Stored dataset items

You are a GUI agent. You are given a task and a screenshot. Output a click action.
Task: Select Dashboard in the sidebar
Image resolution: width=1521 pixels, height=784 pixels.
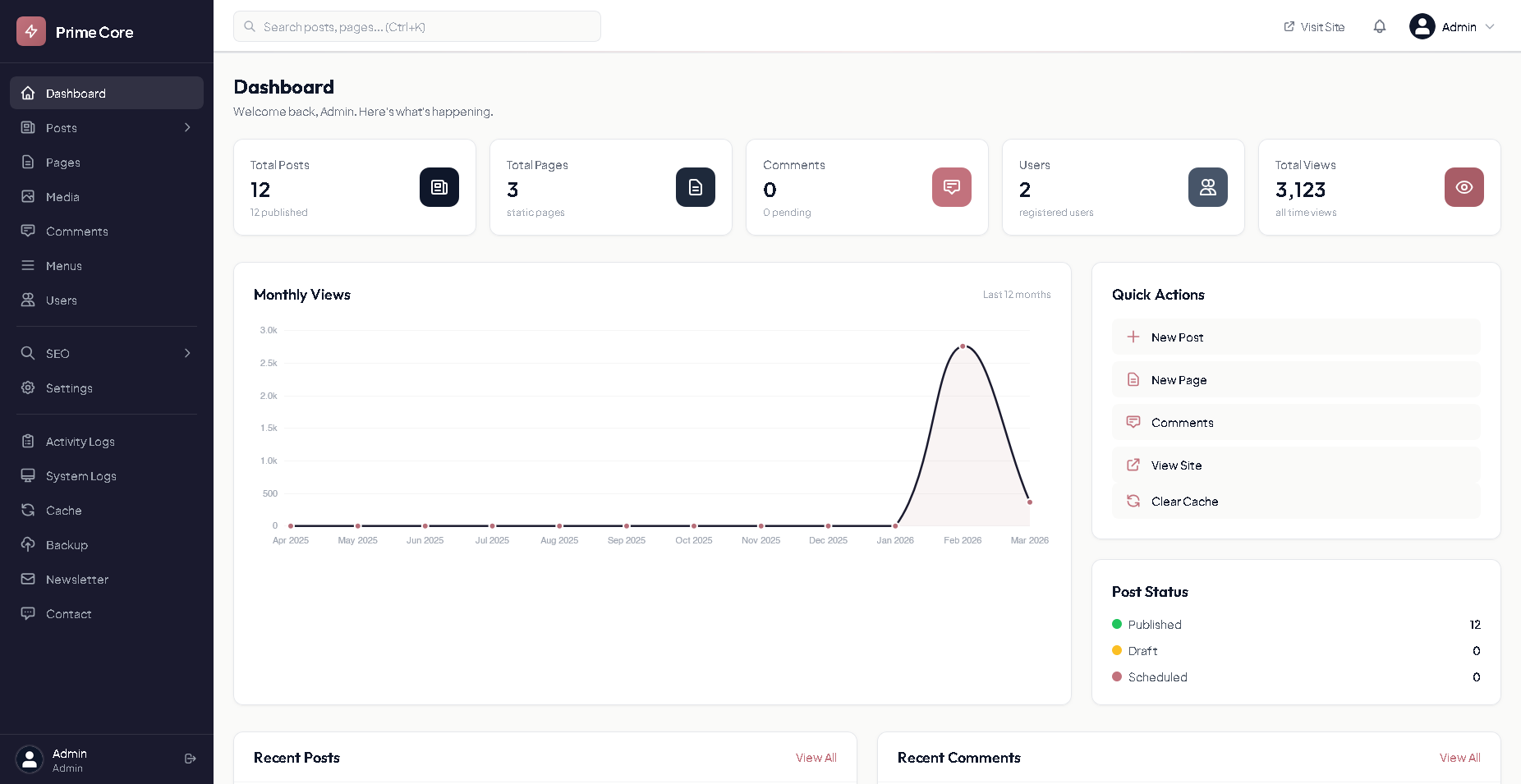76,93
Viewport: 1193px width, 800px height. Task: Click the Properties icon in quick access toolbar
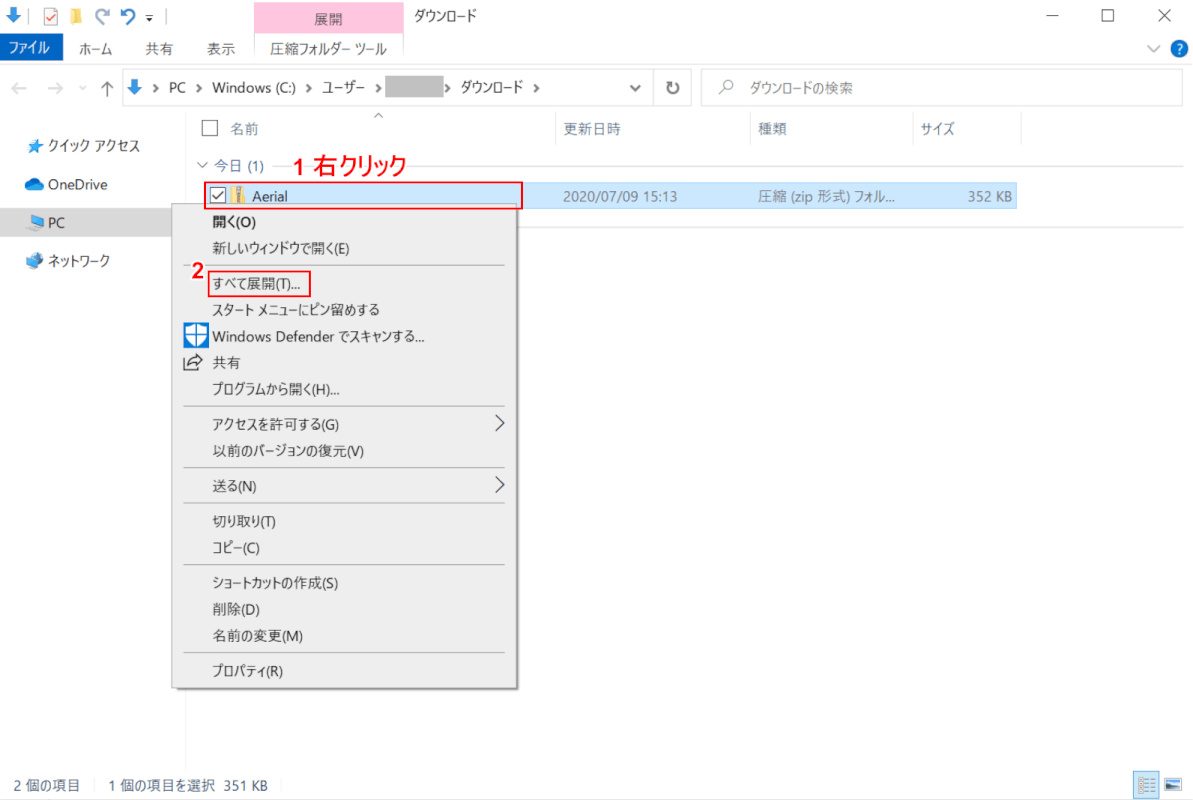coord(51,16)
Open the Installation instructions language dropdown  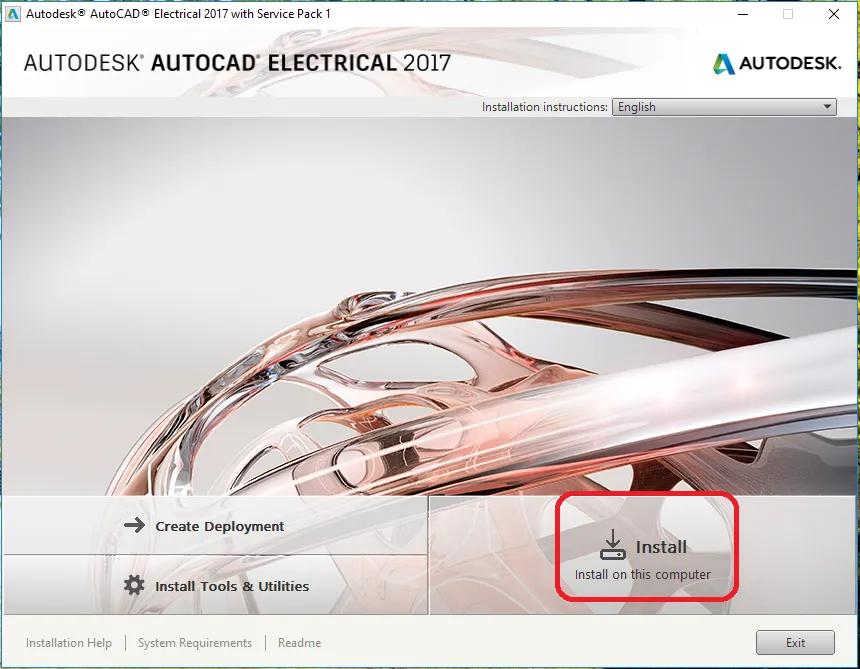point(724,107)
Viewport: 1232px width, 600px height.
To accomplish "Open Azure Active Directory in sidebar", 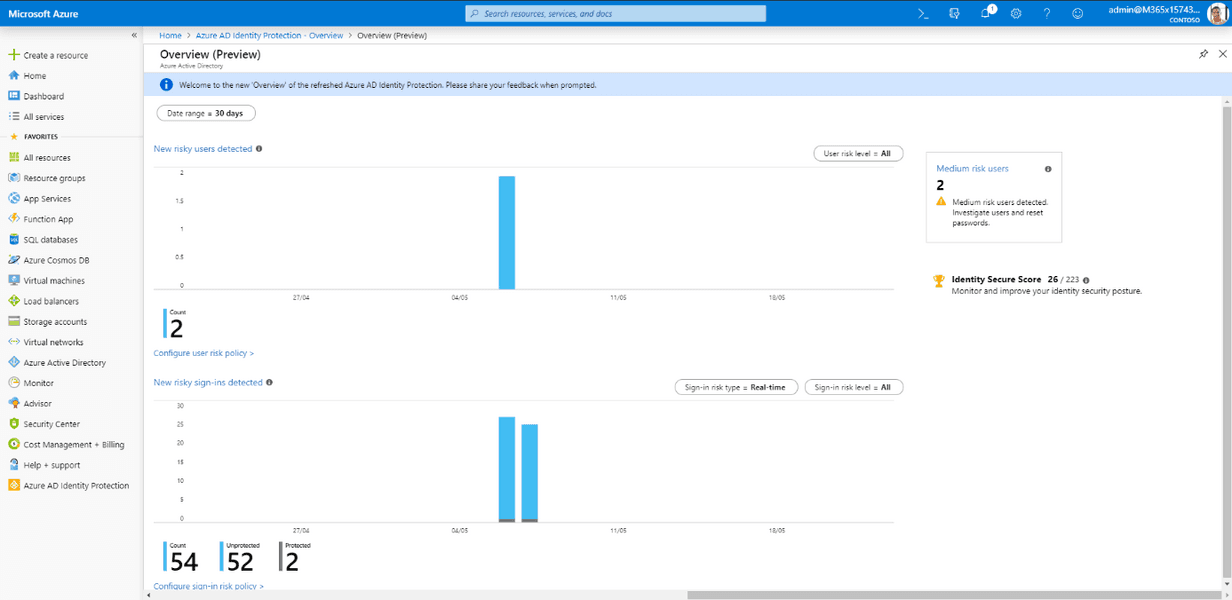I will pyautogui.click(x=64, y=363).
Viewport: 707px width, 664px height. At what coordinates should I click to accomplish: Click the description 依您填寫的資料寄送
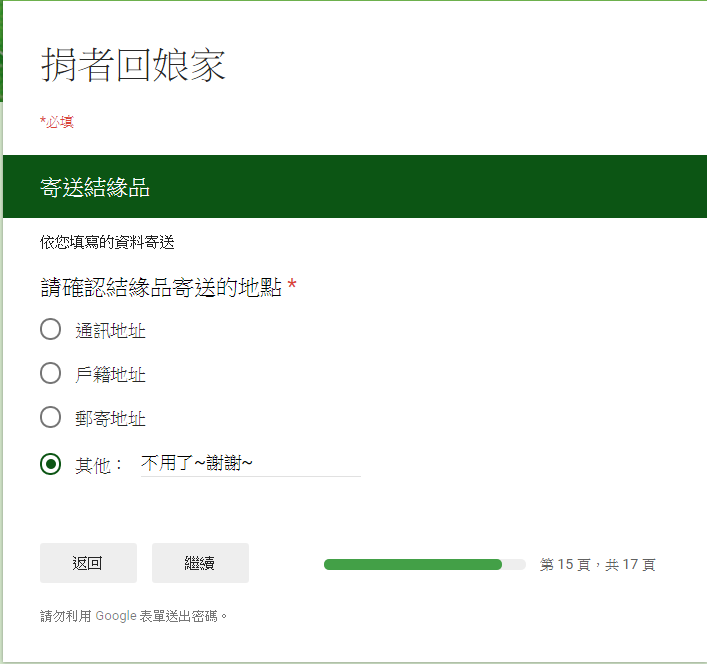pyautogui.click(x=107, y=242)
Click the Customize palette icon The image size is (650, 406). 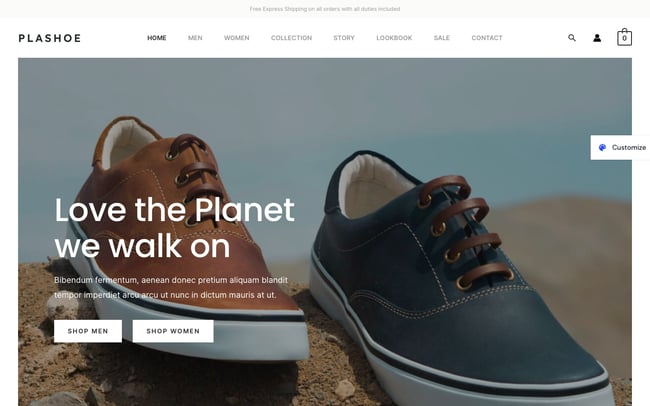coord(602,147)
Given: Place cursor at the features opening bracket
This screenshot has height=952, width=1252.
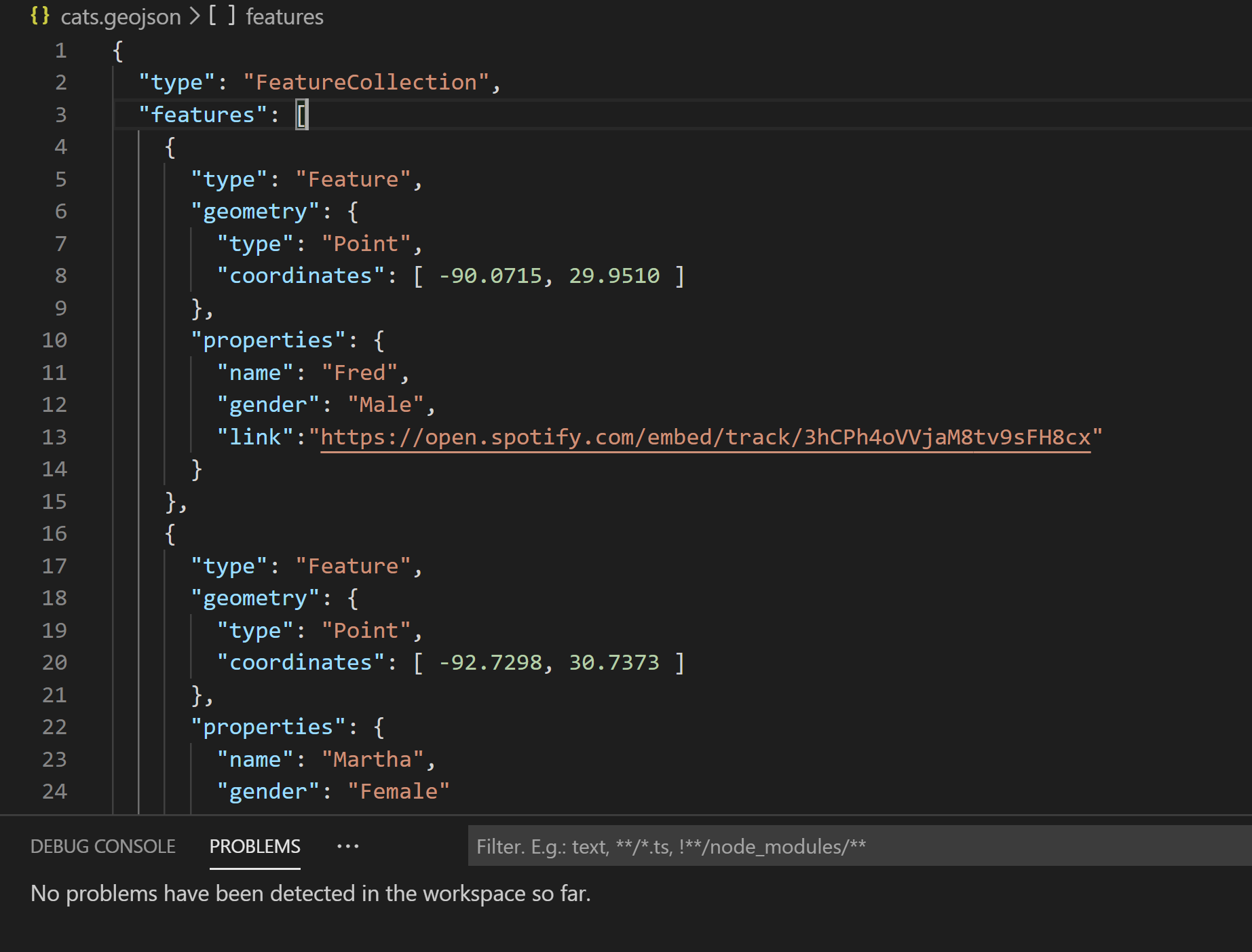Looking at the screenshot, I should tap(302, 115).
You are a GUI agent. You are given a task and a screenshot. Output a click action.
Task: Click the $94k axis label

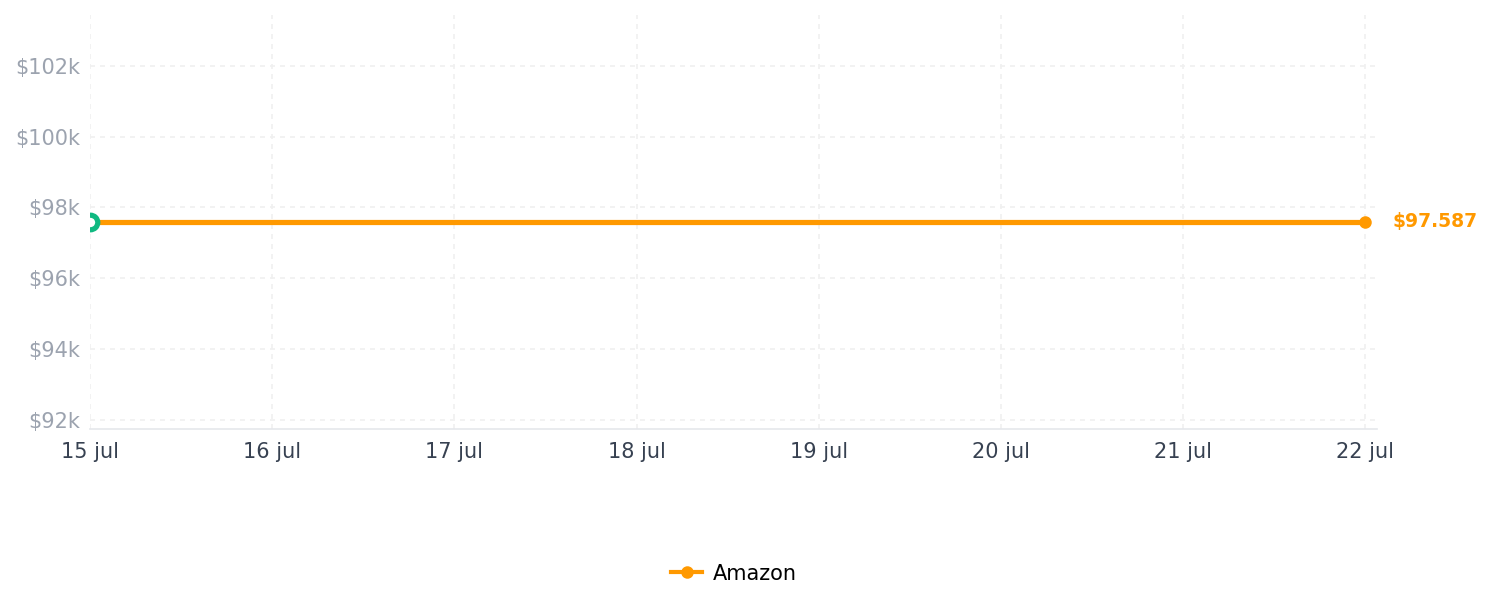[x=54, y=350]
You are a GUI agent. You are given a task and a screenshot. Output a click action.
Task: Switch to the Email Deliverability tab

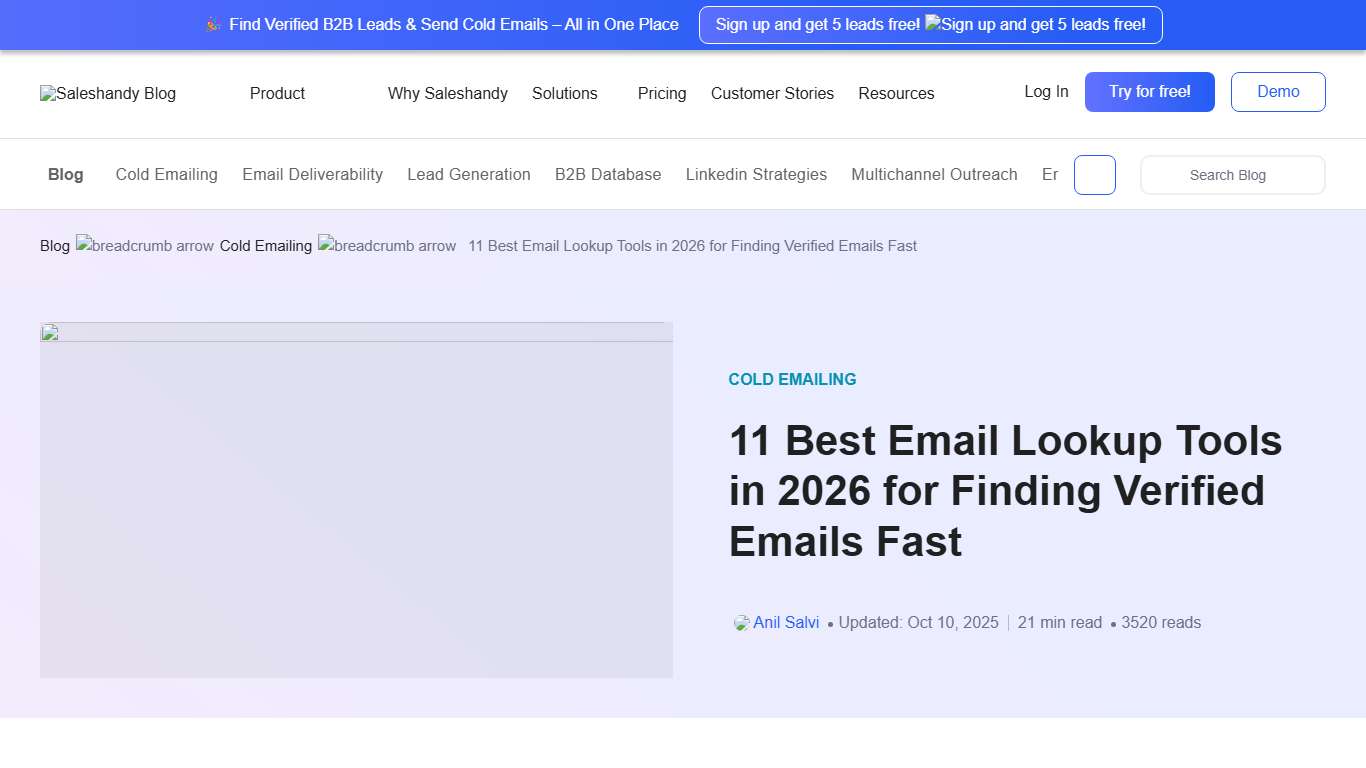tap(312, 174)
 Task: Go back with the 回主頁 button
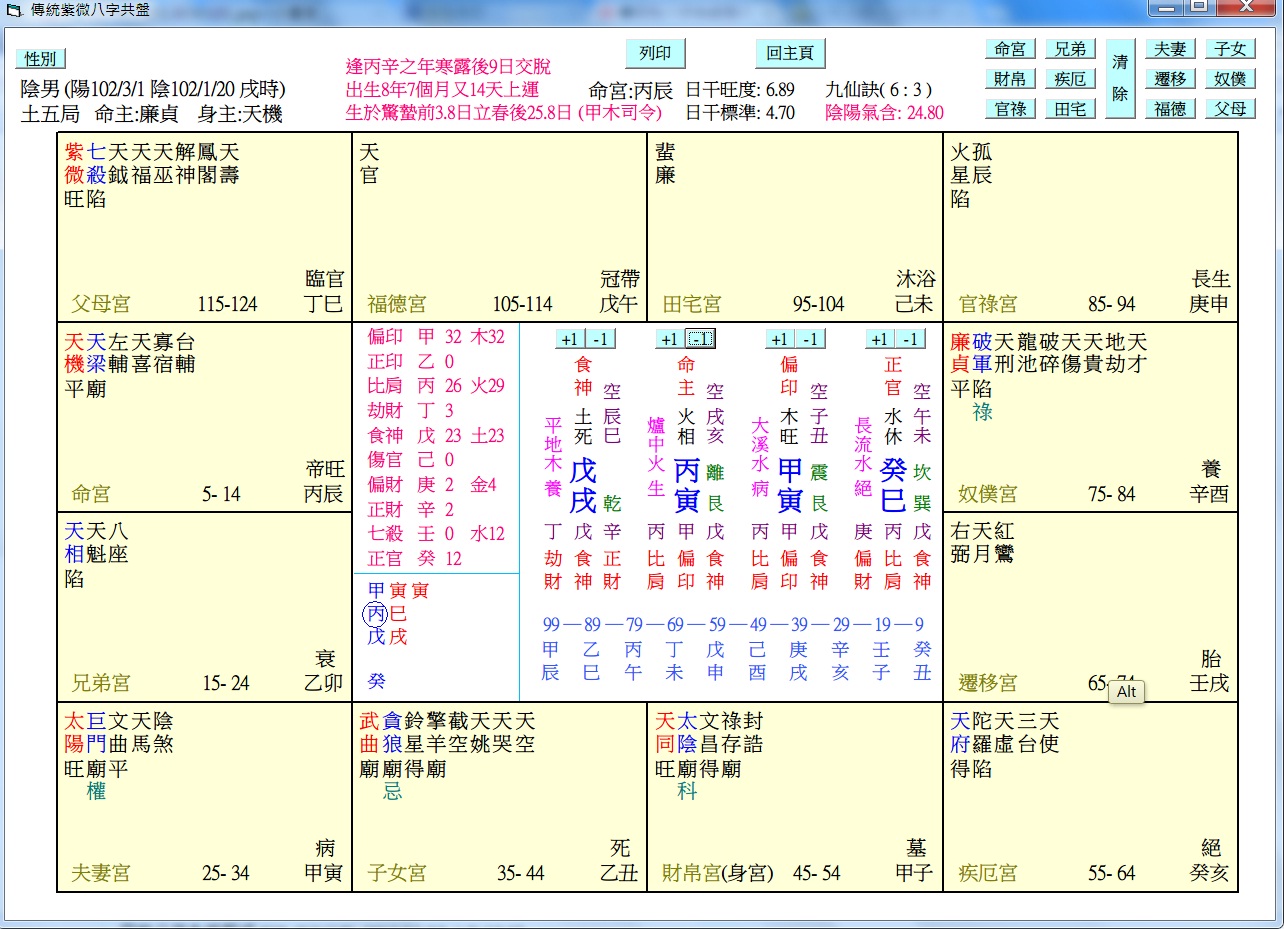click(789, 53)
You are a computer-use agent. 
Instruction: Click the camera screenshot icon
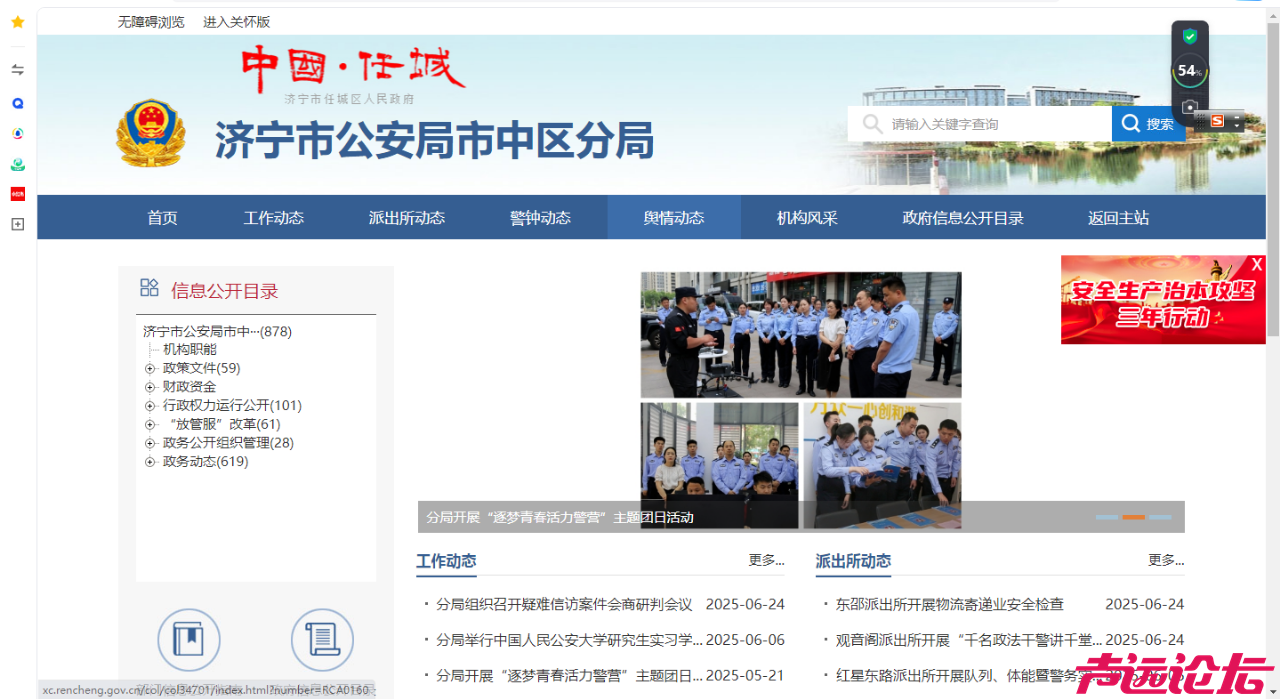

EXERCISE AIM: Convert the entries, from the start through the line containing "coord(51,16)", into a two-column CSV with the headers "instruction" and "response", one row per entry. Put each entry's text and its answer in a separate quoted field, replace line breaks with spaces, and leave the pictures out.

REPLY TO THE TASK:
instruction,response
"You are a GUI agent. You are given a task and a screenshot. Output a click action. Task: Select Dashboard in the sidebar Image resolution: width=1521 pixels, height=784 pixels.","76,93"
"Viewport: 1193px width, 800px height. Task: Click the Properties icon in quick access toolbar","coord(51,16)"